Die Auswirkungen der Pandemie lassen sich auch an Polens Handelszahlen erkennen. Zwischen Januar und August 2020 gingen die Exporte des Landes um 4,7 Prozent und die Importe sogar um 8,8 Prozent zurück. Durch den stärkeren Einbruch der Importe konnte Polen allerdings einen größeren Handelsüberschuss als in vorherigen Jahren erzielen.
Stimuliert werden Polens Exporte durch den schwachen Złoty.

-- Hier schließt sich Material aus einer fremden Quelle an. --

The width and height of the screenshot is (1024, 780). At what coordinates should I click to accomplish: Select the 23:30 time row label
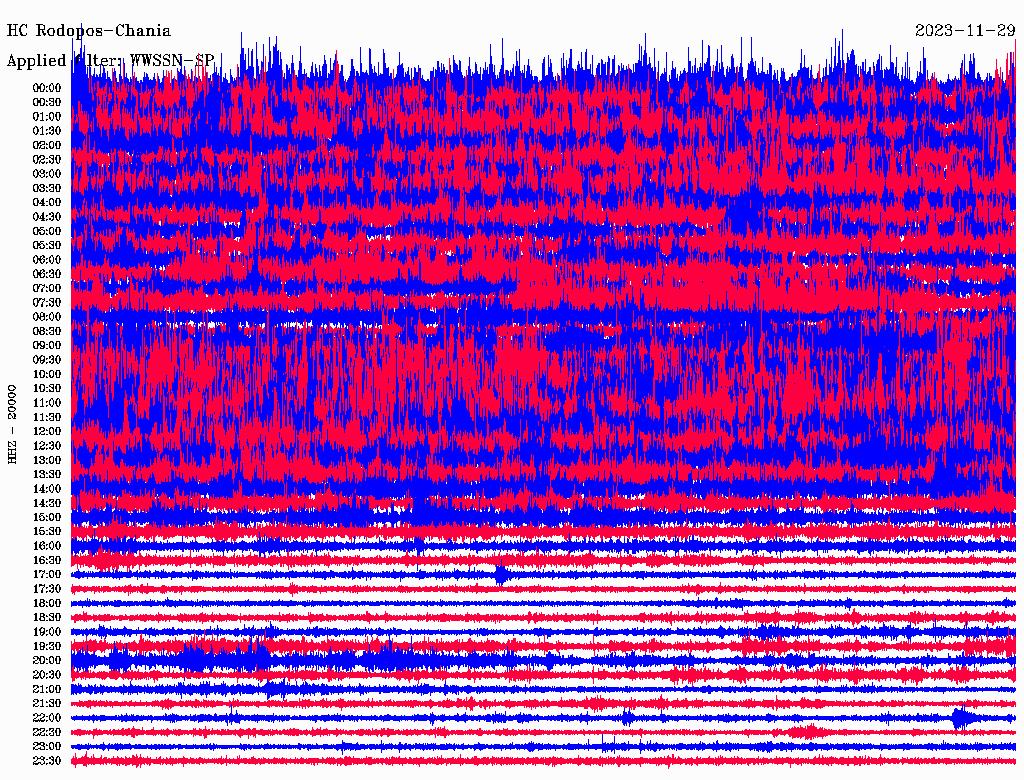coord(47,761)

Die polnische Währung hat im Vergleich zum Euro deutlich an Wert verloren. Dies macht polnische Ausfuhren wettbewerbsfähiger. Diesen niedrigeren Wechselkurs wird der Złoty voraussichtlich auch im 4. Quartal 2020 und im Gesamtjahr 2021 beibehalten. Die im Zusammenhang mit der Krise entstandene Diskussion zum Thema kürzere Lieferketten (Nearshoring) könnte ebenfalls zu einer Stimulierung der polnischen Ausfuhren beitragen.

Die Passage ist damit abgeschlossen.